REQUIREMENT:
An exact copy of all the data below is required.
######
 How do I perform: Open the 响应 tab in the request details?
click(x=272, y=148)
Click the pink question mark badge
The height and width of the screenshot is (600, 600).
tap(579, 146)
######
RESPONSE TO THE EXERCISE:
 How do I perform: Open the 响应 tab in the request details?
click(x=272, y=148)
Click the pink question mark badge
The height and width of the screenshot is (600, 600).
tap(579, 146)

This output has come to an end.